From: University of Massachusetts at Amherst
Published August 22, 2017 02:53 PM

Plants Under Heat Stress Must Act Surprisingly Quickly to Survive

In new results reported in The Plant Cell, molecular biologist Elizabeth Vierling at the University of Massachusetts Amherst and colleagues in India and China report finding a crucial mechanism that plants need to recover from heat stress.

She points out that high temperature damage to crops is increasing with climate change, and uncovering mechanisms of heat tolerance are important not only as basic knowledge, but for possible future attempts to enhance plants’ ability to survive high temperatures.

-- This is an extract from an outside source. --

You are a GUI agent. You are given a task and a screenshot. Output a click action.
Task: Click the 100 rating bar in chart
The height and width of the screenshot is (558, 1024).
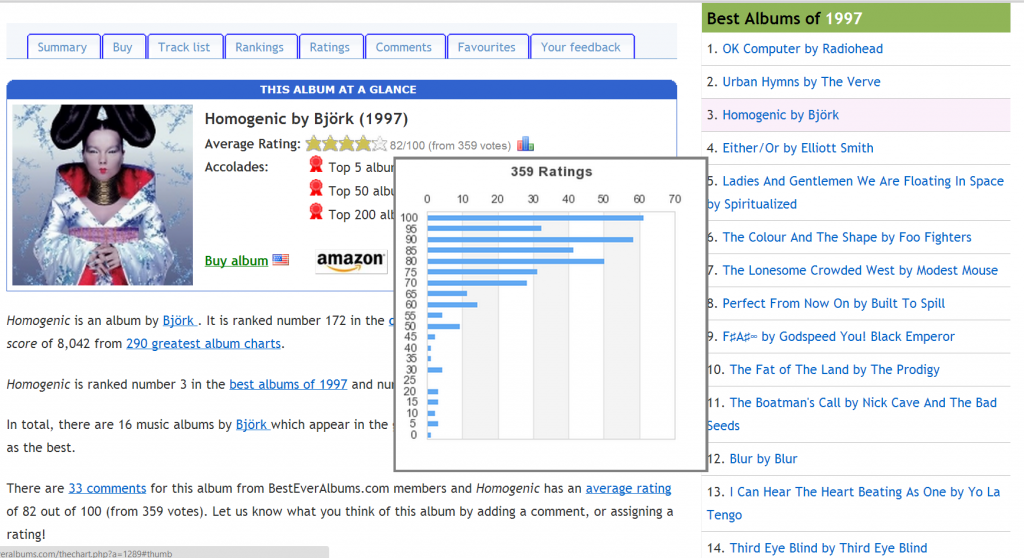tap(535, 217)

She says, “One of our most interesting findings is the fact that stressed plants not only need to produce new proteins to survive the stress, they need to make them right away. We found that a delay of even six hours of new protein translation will inhibit optimal growth and reproduction. The plants might not outright die, but they are severely impaired without the rapid synthesis of these new proteins.” This dramatic time sensitivity of protein translation was not known before, she adds.

“Plants can’t move to avoid unfavorable growth conditions such as insufficient water availability or extremes of temperature,” Vierling explains. “When confronted with stressful environmental conditions, you may not see any changes, but in order to survive plants are busily responding, often by synthesizing new proteins in a process called translation.”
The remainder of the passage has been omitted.